- **STORED RECORDS**
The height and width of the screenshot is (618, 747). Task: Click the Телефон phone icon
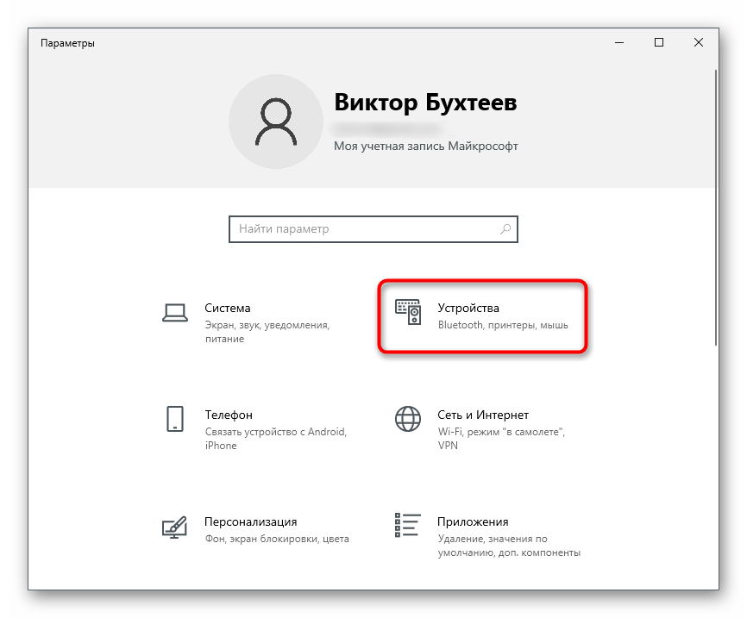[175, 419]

...

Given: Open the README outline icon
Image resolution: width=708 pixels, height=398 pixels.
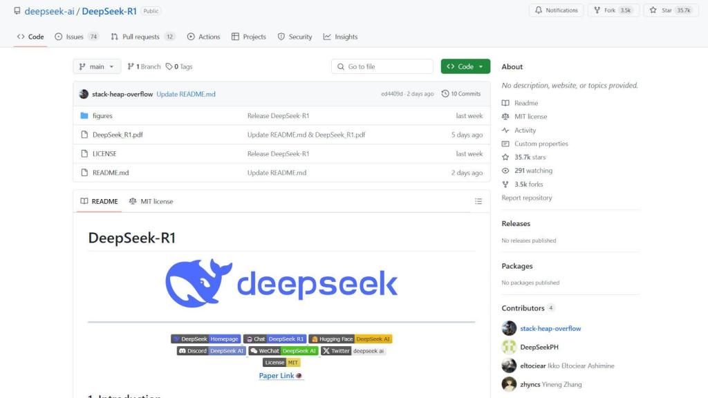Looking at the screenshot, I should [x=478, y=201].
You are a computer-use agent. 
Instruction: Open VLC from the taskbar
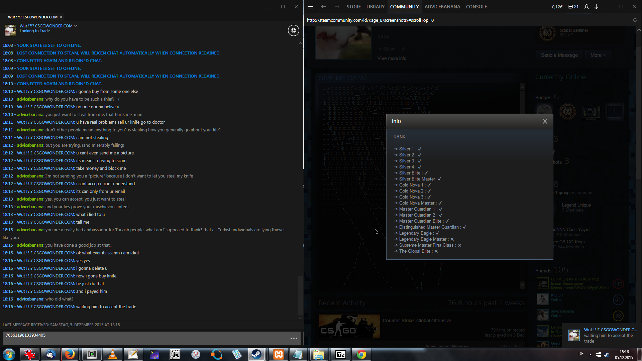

- **EXERCISE**
Rewrite the stretch from the line containing "You are a computer-use agent." through the line containing "Instruction: Open VLC from the taskbar", swapping "taskbar" for "Start menu" and leaving everything else as it is.

- **RESPONSE TO THIS TASK**
You are a computer-use agent. 
Instruction: Open VLC from the Start menu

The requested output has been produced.